====== Dataset records
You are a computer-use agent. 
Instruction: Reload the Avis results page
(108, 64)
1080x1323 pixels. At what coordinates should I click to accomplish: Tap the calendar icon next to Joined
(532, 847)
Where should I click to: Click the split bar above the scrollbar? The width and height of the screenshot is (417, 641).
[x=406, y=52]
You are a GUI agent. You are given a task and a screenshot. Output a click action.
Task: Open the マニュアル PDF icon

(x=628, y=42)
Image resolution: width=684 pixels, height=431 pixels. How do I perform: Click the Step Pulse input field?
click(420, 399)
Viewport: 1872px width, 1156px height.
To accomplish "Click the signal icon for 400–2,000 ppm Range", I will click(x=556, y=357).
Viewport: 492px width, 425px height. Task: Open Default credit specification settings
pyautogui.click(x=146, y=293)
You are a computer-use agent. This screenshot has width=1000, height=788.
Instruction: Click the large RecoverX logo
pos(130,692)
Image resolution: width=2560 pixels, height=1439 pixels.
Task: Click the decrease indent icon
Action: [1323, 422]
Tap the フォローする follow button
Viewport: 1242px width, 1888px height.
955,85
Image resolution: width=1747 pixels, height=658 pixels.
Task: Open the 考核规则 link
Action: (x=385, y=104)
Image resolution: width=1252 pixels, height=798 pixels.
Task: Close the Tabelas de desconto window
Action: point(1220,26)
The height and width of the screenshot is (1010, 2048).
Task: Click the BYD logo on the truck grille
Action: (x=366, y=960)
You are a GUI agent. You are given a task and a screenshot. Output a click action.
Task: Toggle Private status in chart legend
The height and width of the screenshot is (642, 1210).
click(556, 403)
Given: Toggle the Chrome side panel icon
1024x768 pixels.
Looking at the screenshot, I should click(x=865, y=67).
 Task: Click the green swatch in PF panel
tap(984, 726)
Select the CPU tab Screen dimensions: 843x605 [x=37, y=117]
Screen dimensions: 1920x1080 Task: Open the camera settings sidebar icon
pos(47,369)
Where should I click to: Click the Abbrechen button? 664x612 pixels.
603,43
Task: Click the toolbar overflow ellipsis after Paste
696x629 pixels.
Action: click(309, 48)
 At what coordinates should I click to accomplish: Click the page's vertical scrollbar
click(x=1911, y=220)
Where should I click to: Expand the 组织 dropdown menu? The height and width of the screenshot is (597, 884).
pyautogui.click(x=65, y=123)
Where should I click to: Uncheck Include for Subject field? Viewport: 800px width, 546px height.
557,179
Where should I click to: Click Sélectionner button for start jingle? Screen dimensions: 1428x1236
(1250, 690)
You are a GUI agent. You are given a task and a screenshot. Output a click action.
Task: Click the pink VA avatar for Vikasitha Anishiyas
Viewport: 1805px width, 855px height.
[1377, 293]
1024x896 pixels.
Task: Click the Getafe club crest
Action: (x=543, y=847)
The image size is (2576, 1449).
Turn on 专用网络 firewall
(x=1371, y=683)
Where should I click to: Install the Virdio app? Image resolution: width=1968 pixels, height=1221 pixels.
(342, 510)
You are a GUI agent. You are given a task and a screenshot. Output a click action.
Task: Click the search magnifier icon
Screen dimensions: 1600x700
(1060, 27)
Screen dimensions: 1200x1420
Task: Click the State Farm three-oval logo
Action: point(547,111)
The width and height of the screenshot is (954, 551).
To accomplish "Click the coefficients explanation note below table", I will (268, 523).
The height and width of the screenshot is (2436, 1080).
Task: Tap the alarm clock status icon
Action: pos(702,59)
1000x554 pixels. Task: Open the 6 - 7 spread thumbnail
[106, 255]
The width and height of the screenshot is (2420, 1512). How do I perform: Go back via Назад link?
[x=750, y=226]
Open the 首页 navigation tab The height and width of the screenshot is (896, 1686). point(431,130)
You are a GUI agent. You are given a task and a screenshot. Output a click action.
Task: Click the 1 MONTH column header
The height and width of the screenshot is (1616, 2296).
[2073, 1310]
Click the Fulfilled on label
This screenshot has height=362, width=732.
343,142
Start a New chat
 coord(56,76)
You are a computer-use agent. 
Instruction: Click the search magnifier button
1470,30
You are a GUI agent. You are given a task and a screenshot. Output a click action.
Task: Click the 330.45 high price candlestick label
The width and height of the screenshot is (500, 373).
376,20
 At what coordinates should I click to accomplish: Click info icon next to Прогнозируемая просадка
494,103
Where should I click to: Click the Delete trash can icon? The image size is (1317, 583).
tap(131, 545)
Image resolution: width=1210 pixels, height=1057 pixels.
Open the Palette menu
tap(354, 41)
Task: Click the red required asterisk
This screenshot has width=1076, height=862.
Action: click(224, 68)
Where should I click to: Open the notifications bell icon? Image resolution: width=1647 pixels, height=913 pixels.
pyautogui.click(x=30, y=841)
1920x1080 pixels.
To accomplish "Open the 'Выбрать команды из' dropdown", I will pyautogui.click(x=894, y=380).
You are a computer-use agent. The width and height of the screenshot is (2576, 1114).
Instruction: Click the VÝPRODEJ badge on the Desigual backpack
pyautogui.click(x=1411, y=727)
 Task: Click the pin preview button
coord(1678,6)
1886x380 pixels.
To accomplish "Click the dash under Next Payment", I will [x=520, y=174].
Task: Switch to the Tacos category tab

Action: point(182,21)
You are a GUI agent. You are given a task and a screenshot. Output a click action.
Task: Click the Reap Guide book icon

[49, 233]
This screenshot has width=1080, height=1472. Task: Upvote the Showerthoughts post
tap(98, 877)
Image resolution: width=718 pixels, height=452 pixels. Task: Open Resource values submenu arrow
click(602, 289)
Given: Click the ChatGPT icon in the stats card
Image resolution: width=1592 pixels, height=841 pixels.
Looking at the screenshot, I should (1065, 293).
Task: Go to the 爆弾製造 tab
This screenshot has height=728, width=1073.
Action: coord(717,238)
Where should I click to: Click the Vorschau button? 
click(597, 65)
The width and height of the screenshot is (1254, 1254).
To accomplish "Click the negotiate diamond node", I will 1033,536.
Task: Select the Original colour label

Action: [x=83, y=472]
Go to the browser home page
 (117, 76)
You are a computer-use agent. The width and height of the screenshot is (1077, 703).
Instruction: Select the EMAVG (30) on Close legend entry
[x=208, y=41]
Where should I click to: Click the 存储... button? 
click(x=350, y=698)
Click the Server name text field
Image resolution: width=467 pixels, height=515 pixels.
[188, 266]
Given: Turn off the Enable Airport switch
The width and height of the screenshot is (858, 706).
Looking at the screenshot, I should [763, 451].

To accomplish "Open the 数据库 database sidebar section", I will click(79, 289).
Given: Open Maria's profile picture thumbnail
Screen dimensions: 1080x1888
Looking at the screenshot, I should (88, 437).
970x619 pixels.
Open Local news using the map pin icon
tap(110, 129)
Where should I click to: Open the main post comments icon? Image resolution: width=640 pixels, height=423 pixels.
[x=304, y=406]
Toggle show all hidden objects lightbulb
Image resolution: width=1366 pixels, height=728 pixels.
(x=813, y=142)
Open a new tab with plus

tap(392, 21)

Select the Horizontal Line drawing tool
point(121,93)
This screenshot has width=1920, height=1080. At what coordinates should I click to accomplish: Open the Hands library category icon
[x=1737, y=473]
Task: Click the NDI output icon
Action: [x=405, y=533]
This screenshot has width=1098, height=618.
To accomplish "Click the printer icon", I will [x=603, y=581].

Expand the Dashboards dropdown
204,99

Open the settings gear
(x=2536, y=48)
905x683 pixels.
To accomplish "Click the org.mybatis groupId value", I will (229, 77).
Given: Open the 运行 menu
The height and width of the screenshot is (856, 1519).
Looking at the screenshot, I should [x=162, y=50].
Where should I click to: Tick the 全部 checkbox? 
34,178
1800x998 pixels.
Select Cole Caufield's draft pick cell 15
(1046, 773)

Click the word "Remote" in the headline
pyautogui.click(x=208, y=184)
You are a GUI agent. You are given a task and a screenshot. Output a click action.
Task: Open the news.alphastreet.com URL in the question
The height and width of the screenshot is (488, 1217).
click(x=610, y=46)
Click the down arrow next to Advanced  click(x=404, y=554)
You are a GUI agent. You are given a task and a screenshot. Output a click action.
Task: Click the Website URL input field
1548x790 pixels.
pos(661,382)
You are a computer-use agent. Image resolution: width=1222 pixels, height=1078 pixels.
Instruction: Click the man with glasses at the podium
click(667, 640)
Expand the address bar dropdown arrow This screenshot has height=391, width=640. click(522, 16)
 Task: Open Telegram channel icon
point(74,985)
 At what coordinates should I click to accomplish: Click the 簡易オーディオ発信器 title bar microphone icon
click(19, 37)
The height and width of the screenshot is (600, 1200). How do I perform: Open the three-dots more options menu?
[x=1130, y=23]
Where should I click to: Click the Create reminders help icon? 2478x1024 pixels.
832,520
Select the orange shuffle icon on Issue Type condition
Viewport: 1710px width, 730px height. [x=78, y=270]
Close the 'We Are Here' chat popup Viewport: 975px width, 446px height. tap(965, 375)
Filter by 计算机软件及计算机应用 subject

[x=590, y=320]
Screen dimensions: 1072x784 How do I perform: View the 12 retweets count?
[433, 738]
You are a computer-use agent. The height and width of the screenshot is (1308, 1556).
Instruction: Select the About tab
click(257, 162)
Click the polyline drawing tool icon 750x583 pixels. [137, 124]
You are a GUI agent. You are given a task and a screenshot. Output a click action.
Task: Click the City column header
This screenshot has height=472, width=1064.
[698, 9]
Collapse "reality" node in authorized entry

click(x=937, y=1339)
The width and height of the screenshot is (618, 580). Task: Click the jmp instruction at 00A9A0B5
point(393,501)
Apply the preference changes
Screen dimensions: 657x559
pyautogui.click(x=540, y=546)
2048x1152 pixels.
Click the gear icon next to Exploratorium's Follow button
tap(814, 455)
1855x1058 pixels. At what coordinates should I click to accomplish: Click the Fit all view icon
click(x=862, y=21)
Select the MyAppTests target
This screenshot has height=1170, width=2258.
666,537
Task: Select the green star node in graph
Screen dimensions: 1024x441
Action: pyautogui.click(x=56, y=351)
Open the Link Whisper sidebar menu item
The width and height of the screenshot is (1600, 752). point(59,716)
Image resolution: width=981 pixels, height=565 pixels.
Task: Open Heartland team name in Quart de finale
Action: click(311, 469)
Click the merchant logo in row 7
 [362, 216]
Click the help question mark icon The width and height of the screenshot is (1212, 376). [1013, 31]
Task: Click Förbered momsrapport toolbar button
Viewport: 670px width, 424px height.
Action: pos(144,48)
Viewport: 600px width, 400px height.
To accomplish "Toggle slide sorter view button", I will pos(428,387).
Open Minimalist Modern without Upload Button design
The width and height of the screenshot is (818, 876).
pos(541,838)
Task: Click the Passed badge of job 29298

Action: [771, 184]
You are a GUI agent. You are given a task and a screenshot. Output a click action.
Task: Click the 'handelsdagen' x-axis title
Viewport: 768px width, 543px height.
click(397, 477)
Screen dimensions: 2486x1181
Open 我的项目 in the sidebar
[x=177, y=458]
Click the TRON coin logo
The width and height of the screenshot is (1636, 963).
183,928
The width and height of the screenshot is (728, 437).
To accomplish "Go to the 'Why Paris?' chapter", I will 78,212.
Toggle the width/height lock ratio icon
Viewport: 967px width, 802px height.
============
→ **Task to carry out**:
Reproduce the stretch of the material from its beginning through the line containing "Action: click(309, 48)", substituting "Directive" for every occurrence of "Instruction" and leaving all else unchanged.

→ **Exercise response**:
You are a computer-use agent. 
Directive: Reload the Avis results page
(108, 64)
1080x1323 pixels. At what coordinates should I click to accomplish: Tap the calendar icon next to Joined
(532, 847)
Where should I click to: Click the split bar above the scrollbar? The width and height of the screenshot is (417, 641).
[x=406, y=52]
You are a GUI agent. You are given a task and a screenshot. Output a click action.
Task: Open the マニュアル PDF icon

(x=628, y=42)
Image resolution: width=684 pixels, height=431 pixels. How do I perform: Click the Step Pulse input field?
click(420, 399)
Viewport: 1872px width, 1156px height.
To accomplish "Click the signal icon for 400–2,000 ppm Range", I will click(x=556, y=357).
Viewport: 492px width, 425px height. Task: Open Default credit specification settings
pyautogui.click(x=146, y=293)
You are a computer-use agent. This screenshot has width=1000, height=788.
Directive: Click the large RecoverX logo
pos(130,692)
Image resolution: width=2560 pixels, height=1439 pixels.
Task: Click the decrease indent icon
Action: [1323, 422]
Tap the フォローする follow button
Viewport: 1242px width, 1888px height.
955,85
Image resolution: width=1747 pixels, height=658 pixels.
Task: Open the 考核规则 link
Action: (x=385, y=104)
Image resolution: width=1252 pixels, height=798 pixels.
Task: Close the Tabelas de desconto window
Action: point(1220,26)
The height and width of the screenshot is (1010, 2048).
Task: Click the BYD logo on the truck grille
Action: (x=366, y=960)
You are a GUI agent. You are given a task and a screenshot. Output a click action.
Task: Toggle Private status in chart legend
The height and width of the screenshot is (642, 1210).
click(556, 403)
Given: Toggle the Chrome side panel icon
1024x768 pixels.
Looking at the screenshot, I should click(x=865, y=67).
 Task: Click the green swatch in PF panel
tap(984, 726)
Select the CPU tab Screen dimensions: 843x605 [x=37, y=117]
Screen dimensions: 1920x1080 Task: Open the camera settings sidebar icon
pos(47,369)
Where should I click to: Click the Abbrechen button? 664x612 pixels.
603,43
Task: Click the toolbar overflow ellipsis after Paste
696x629 pixels.
Action: click(309, 48)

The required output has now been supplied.